= Beginning of Section =

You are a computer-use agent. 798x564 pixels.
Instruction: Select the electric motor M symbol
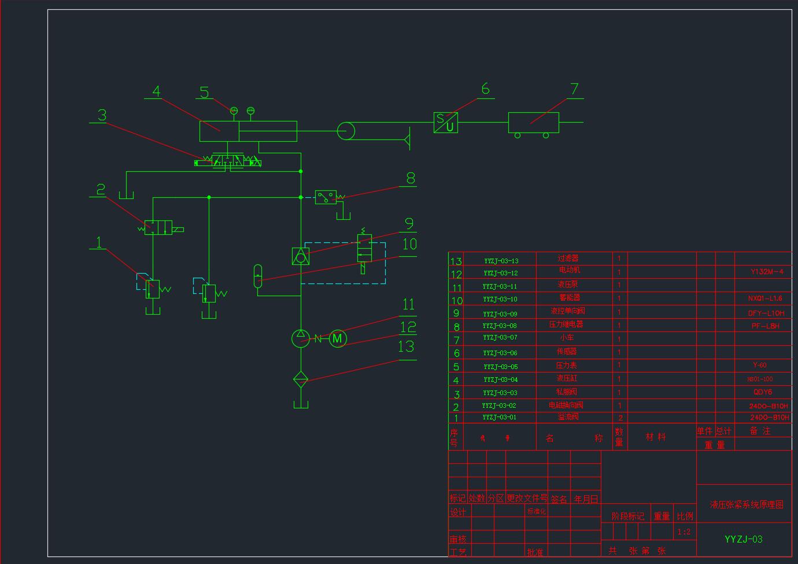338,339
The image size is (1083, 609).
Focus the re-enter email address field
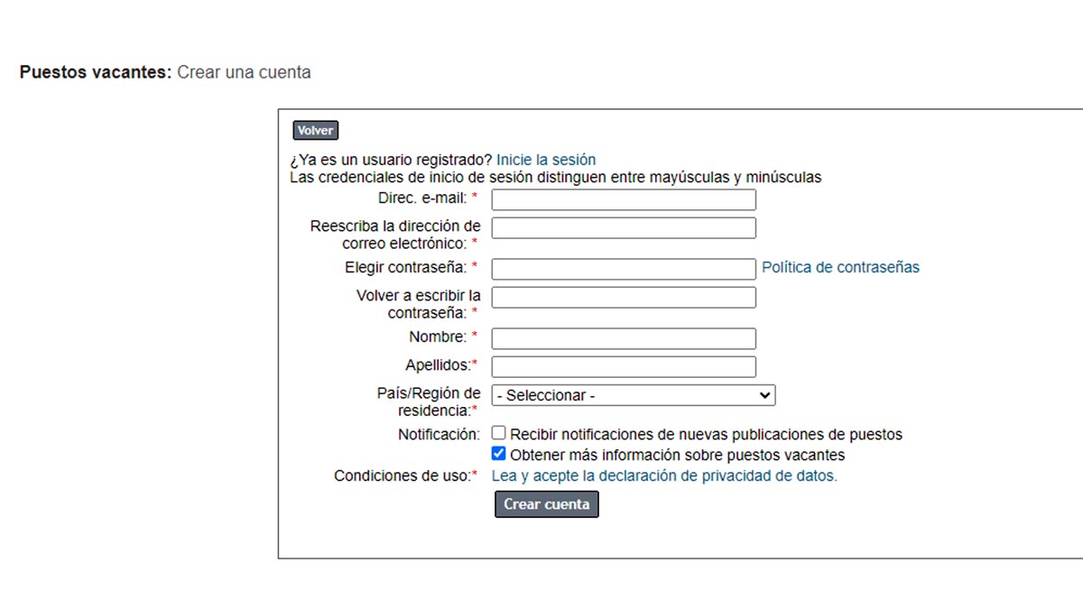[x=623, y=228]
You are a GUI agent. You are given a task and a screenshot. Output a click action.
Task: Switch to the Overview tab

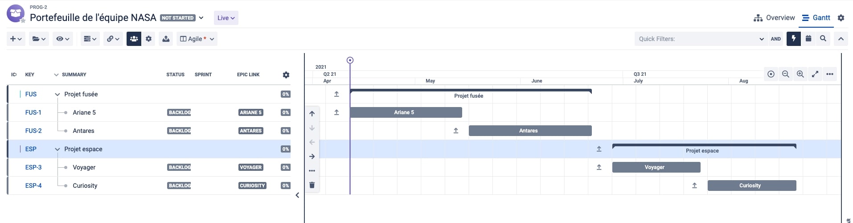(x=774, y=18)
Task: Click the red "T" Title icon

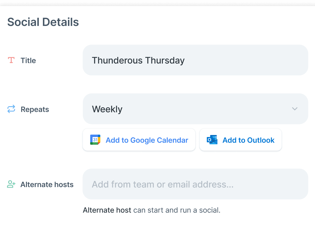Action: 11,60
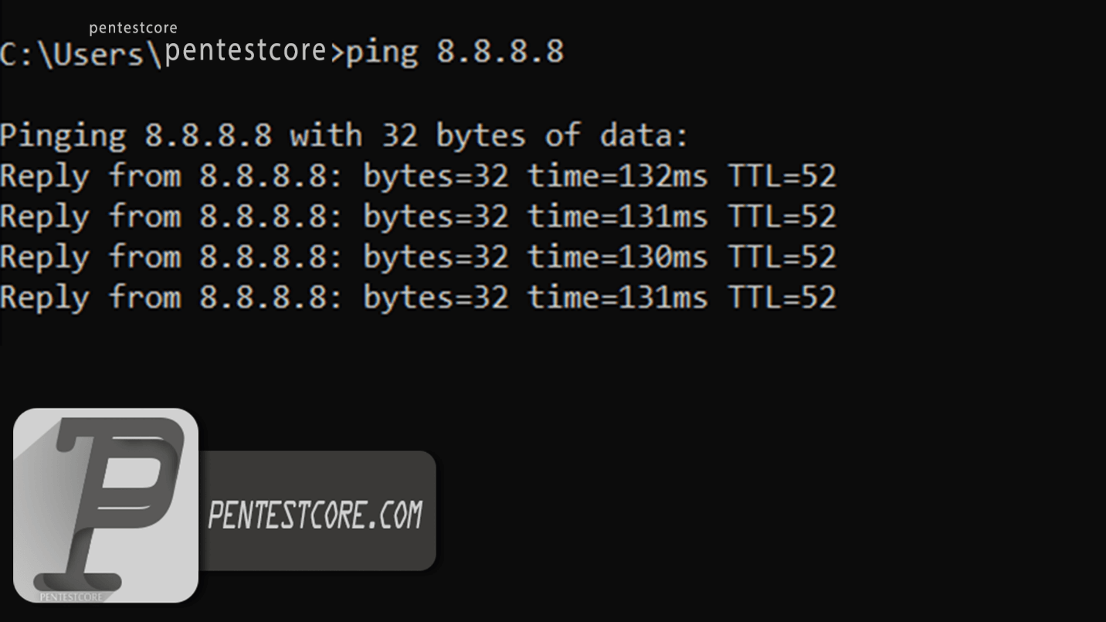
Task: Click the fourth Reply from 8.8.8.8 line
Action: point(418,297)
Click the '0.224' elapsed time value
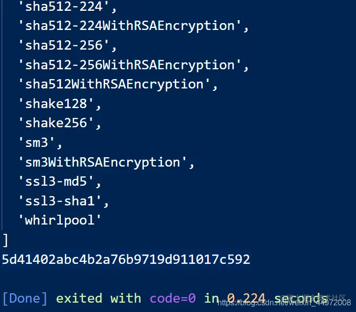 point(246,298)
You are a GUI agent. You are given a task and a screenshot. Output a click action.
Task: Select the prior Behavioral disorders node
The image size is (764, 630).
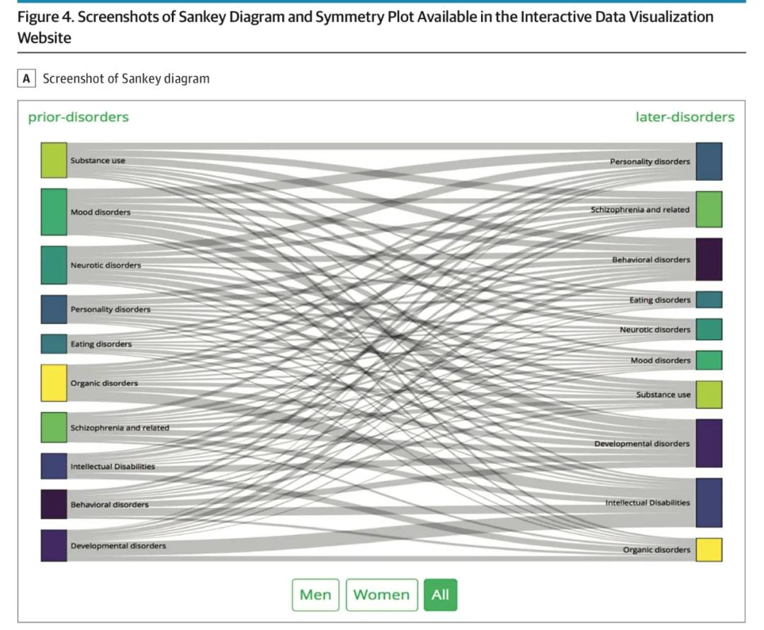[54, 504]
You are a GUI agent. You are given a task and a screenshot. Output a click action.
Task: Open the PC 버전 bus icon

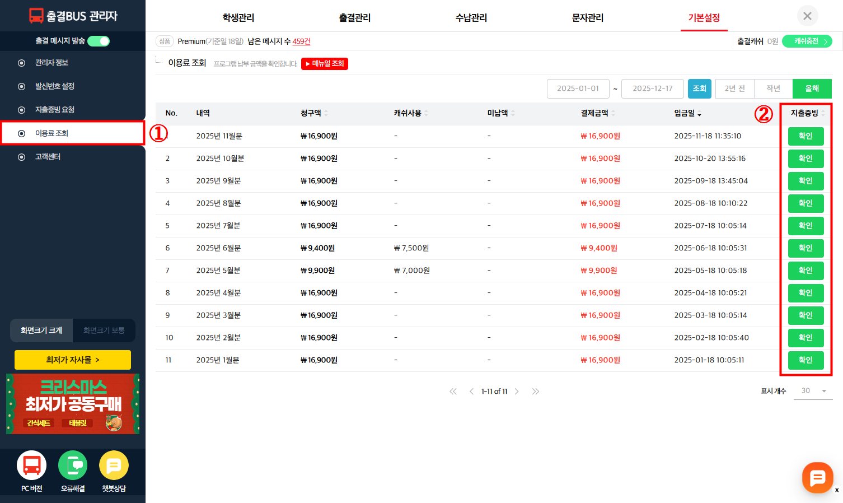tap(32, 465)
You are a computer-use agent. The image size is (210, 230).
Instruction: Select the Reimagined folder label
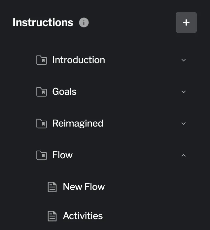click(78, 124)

= End of Section =
= Beginning of Section =

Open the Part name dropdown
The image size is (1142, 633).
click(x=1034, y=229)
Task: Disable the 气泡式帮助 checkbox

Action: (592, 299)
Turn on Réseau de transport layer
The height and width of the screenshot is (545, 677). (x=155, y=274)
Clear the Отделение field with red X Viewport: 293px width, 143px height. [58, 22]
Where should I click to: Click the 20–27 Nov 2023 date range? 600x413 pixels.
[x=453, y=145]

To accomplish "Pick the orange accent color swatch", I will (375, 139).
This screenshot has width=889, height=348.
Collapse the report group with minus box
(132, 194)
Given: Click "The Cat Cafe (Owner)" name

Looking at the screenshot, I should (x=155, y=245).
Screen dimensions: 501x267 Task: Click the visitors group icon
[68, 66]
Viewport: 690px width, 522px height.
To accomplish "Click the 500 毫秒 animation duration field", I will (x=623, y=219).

= End of Section =
= Beginning of Section =

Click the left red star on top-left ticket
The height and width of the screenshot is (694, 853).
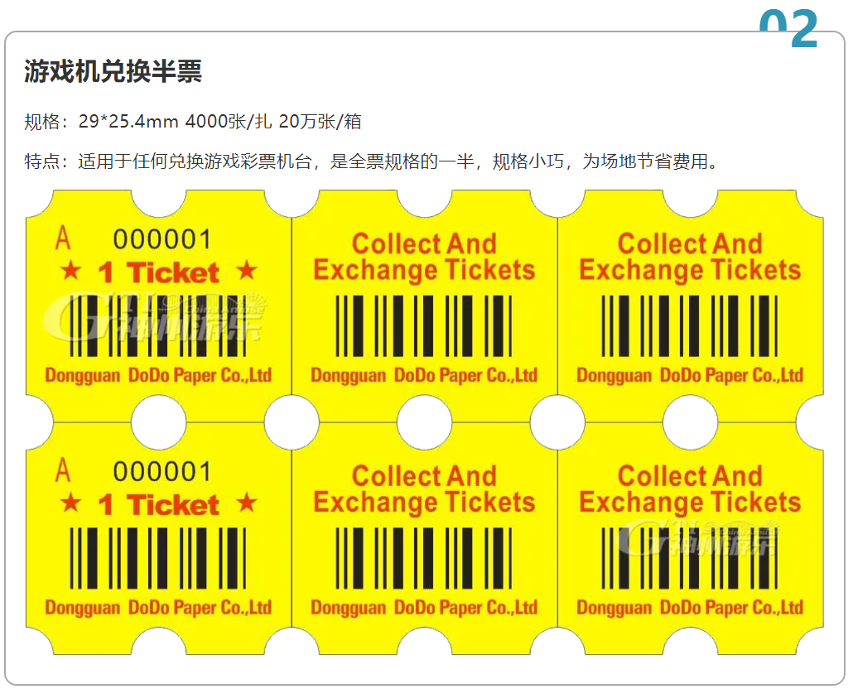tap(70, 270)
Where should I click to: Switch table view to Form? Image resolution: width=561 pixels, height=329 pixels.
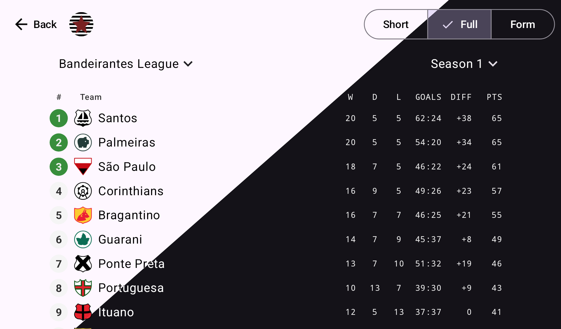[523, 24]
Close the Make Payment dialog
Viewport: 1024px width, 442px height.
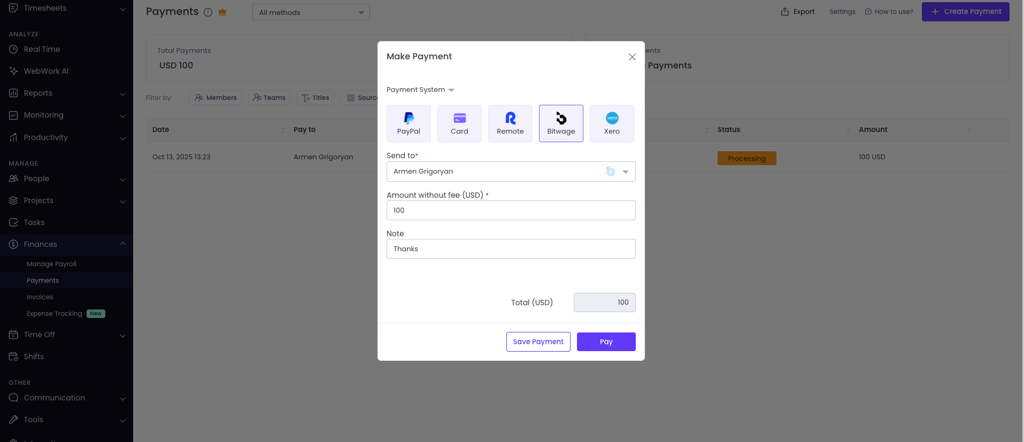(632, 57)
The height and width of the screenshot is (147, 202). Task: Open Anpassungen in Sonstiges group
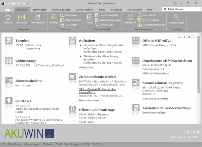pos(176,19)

= End of Section =

* What the task asks: Find how many lines in the material above contain "will", and answer with that number only.

* Solution for this task: 2